Questa esposizione cronica a messaggi ansiogeni (tramite cartelloni pubblicitari, campagne mediatiche e social media) impedisce al corpo di tornare a uno stato di calma. Nel tempo, questa continua allerta può portare a cambiamenti neurologici, disturbi psicosomatici e un aumento delle malattie fisiche e mentali. Le statistiche sanitarie degli ultimi due decenni riflettono questo dato, con un aumento delle diagnosi di ADHD, dello spettro autistico e dei problemi comportamentali tra i bambini: condizioni in parte legate all’aumento dello stress vissuto nelle loro famiglie.
Stress cronico: Dalle minacce acute all’ansia quotidiana
Il medico di famiglia Gabriella Mangó osserva che i pazienti ora si presentano non solo con malattie stagionali, ma anche con sintomi legati allo stress, direttamente collegati all’incertezza della società. L’ansia cronica si manifesta con disturbi del sonno, dolori alla schiena e alle anche e disturbi psicosomatici. Ricorda un paziente che temeva un coprifuoco imposto dal Governo dopo aver visto un vecchio post su Facebook: un esempio inquietante di come la messaggistica politica possa distorcere la percezione e provocare una paura reale.
Con i sistemi sociali che appaiono opachi e imprevedibili, anche l’accesso all’assistenza sanitaria di base diventa una fonte di ansia.
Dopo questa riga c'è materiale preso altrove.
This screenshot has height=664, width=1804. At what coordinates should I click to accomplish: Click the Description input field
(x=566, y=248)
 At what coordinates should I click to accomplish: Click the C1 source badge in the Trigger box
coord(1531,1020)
In questo ambiente, i medici spesso agiscono come mediatori sociali, offrendo non solo cure mediche, ma anche orientamento, consigli sullo stile di vita e tecniche di riduzione dello stress per aiutare i pazienti a far fronte alla situazione.
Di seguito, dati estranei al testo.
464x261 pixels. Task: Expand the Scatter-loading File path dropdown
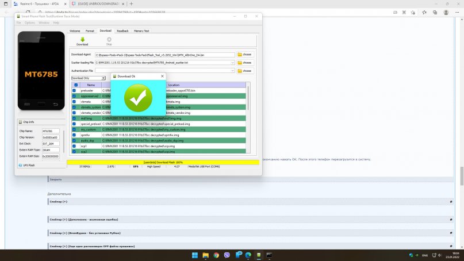click(233, 62)
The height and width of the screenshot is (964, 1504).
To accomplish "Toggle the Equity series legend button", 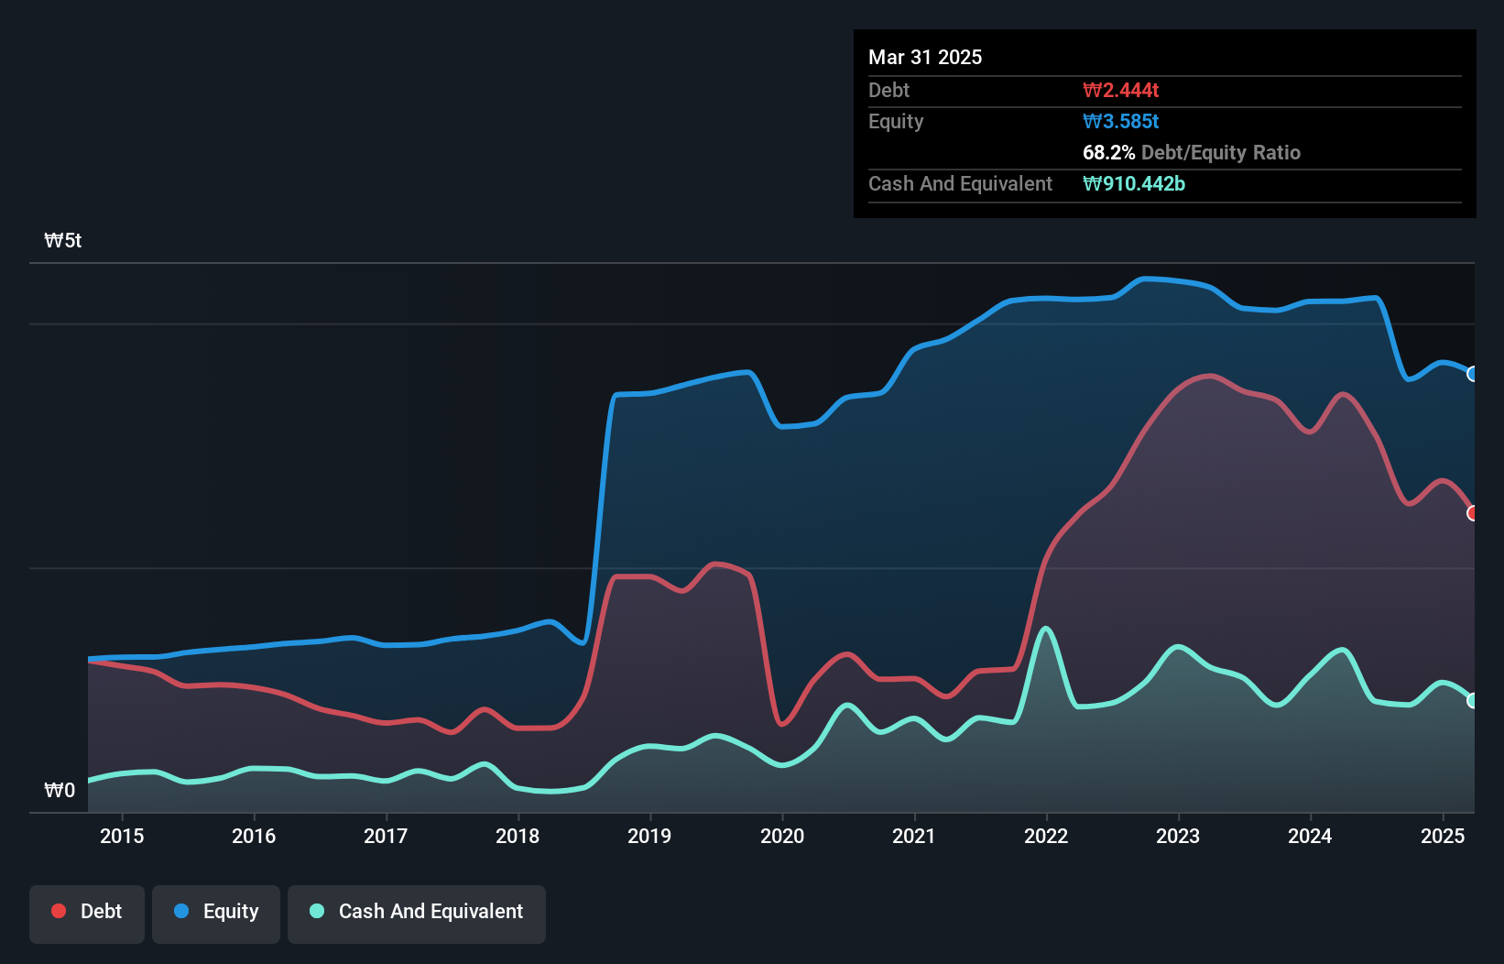I will (216, 914).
“Uccidere il messaggero”: Quando la messaggistica politica si ritorce contro
L’uso a lungo termine della comunicazione politica basata sulla paura non è privo di conseguenze. Come nota Siewert, l’effetto “uccidi il messaggero” si verifica quando il sistema nervoso reagisce alle minacce costanti che non possono essere risolte. Una volta che lo stress acuto diventa cronico, gli individui possono iniziare a rifiutare del tutto la fonte di ansia, portando al disimpegno, allo scetticismo o addirittura all’aggressione nei confronti dei comunicatori.
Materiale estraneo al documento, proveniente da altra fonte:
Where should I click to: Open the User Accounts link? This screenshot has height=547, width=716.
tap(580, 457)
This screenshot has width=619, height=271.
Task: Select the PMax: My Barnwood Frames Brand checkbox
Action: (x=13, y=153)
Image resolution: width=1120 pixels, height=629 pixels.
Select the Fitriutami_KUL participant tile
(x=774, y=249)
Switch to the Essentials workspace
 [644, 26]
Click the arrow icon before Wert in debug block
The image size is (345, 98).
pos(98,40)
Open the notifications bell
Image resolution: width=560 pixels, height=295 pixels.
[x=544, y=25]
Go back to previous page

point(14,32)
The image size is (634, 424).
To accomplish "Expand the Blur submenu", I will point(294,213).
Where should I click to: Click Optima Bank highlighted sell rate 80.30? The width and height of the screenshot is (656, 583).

Questa risposta psicologica è evidente nel panorama politico ungherese, dove nuovi partiti come il Tisza Party hanno guadagnato trazione offrendo calma, rassicurazione e una pausa dalle narrazioni guidate dalla paura.
Strategie di adattamento: Trovare la calma nel rumore politico
La ricerca indica che lo stress perpetuo da campagna elettorale contribuisce ai conflitti familiari, all’isolamento e all’esaurimento emotivo. L’American Psychological Association ha rilevato che il 69% degli adulti statunitensi ha indicato le elezioni come una delle principali fonti di stress nel 2024, rispetto al 52% del 2016. Oltre il 60% ha dichiarato che i cicli politici hanno avuto un impatto negativo sulla loro salute mentale, e molti hanno sperimentato ansia e paura.
Gli esperti incoraggiano i cittadini a disimpegnarsi consapevolmente dal rumore politico, a concentrarsi sul benessere personale e a dare priorità alle relazioni di sostegno. Queste misure sono fondamentali in un clima di crescente polarizzazione politica, in quanto aiutano a prevenire le spaccature sociali e lo sviluppo di malattie legate allo stress.